注射を打ち忘れた時は使用しているインスリンの種類や、注射を忘れて経過した時間、現在の糖尿病コントロール状態で対処が異なります。あらかじめ主治医に相談しておくと共に、迷うときは必ず連絡する事が大切です。超速効型やそれを含む混合型インスリンは食事中や食後に思い出して注射をしても同じ効果が期待できます。また体調を崩して発熱した時や消化器症状の強い時など食べられないからとインスリン注射を中断すると著しい高血糖やケトアシドーシス状態(*)となる危険性があります。特に基礎インスリン分泌のない1型糖尿病の方は中間型や持効型インスリン注射を自己判断で絶対に中止してはいけません。口あたりのよい甘い物や果物、水分を摂り自己血糖測定をして主治医に連絡を取りましょう。 * ケトアシドーシス:著しいインスリン不足と脱水によって起こる意識障害です。
糖尿病の初期治療としてインスリン注射をすると血糖コントロールが改善し、その結果インスリン注射をやめられるというのはホントですか?
ホントです。血糖値が上昇すると膵臓はインスリンを大量に分泌して血糖値を下げようとします。
しかし、慢性的な高血糖が続くと始めはインスリンを大量に分泌していた膵臓もやがて疲れてインスリンの分泌も低下してきます。

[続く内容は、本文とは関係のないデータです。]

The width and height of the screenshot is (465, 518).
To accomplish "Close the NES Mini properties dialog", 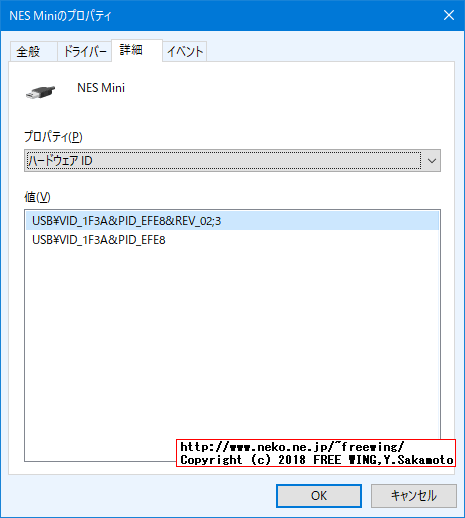I will click(x=449, y=15).
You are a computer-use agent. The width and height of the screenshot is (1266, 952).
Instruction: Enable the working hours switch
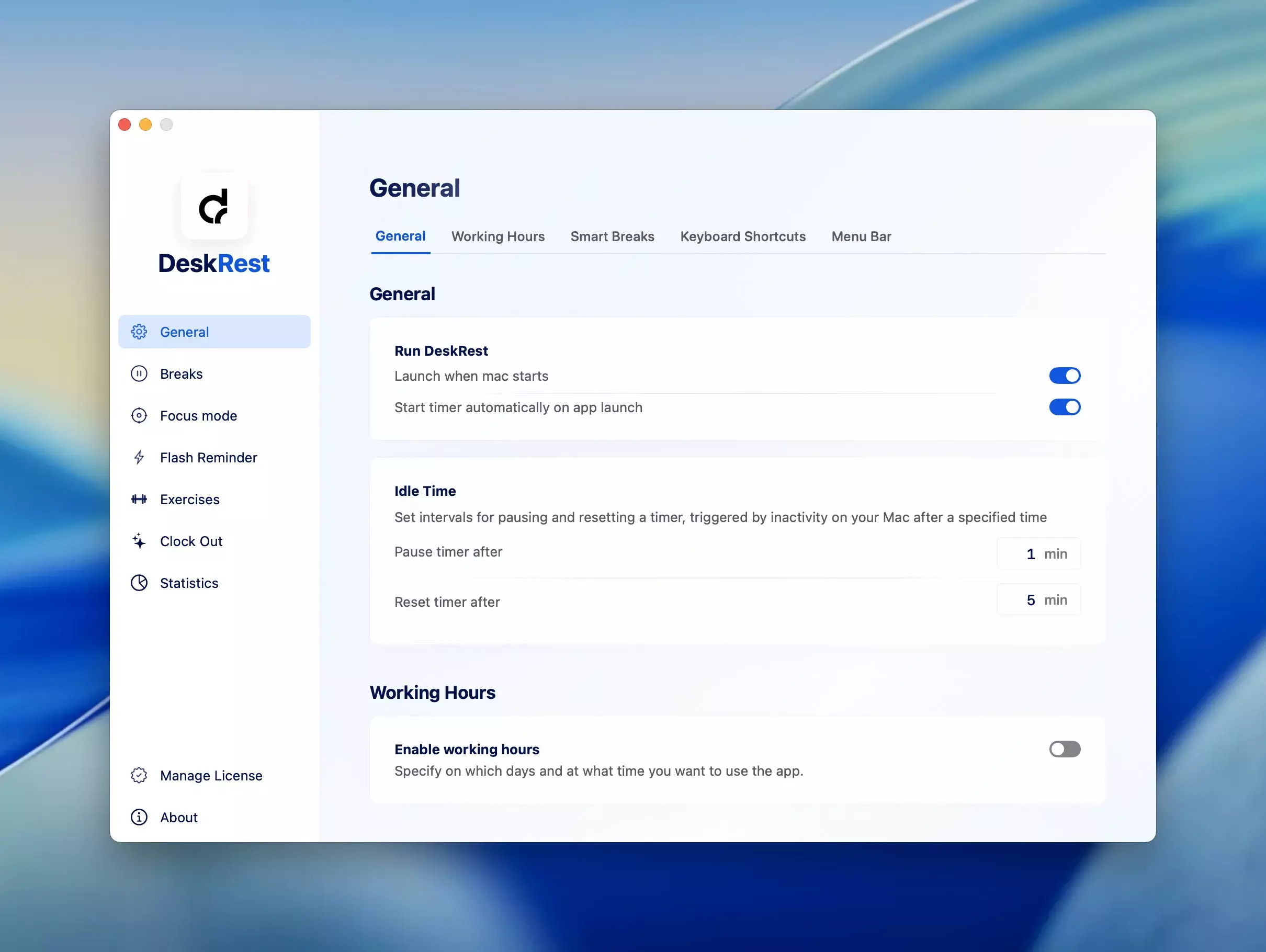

こうなるとますます高血糖となり、この悪循環を高血糖毒性と言います。陥りやすい状況としては糖尿病と知らず高血糖が続いている時、あるいはお薬(主にSU薬)を服用しているからと安心(油断)して食事や運動療法を十分に行わず高血糖が改善していないときです。

この悪循環を断ち切るために各食後の高血糖状態に対し超速効型インスリン注射を使用して確実に血糖値を下げ、疲れていた膵臓を休ませます。その結果、治療前よりインスリンの分泌が回復するためインスリン注射を止めることができるのです。インスリン注射と聞くと「最後の治療」という印象が強いですが、むしろ糖尿病を悪化させないために始める治療法と言えます。
インスリン治療は高血糖の悪影響を減らし、膵臓を休息させる
糖尿病ビジュアルガイド 石井 均
自己血糖測定は1日のうちいつ行うのが良いですか?
決まった法則はありませんが、朝食前血糖は血糖コントロール状態の指標となり大切です。
また、インスリン導入直後の方や血糖コントロールが不良でインスリンの種類や注射量を変更しなくてはならない方は、各食前食後と就寝前の計7回のデータが今後の治療方針を決めるうえで重要です。このこととは別に「低血糖かな?」と感じた時はその都度測定してください。
これらの測定値は「血糖自己管理ノート」に記録し診察時にお見せください。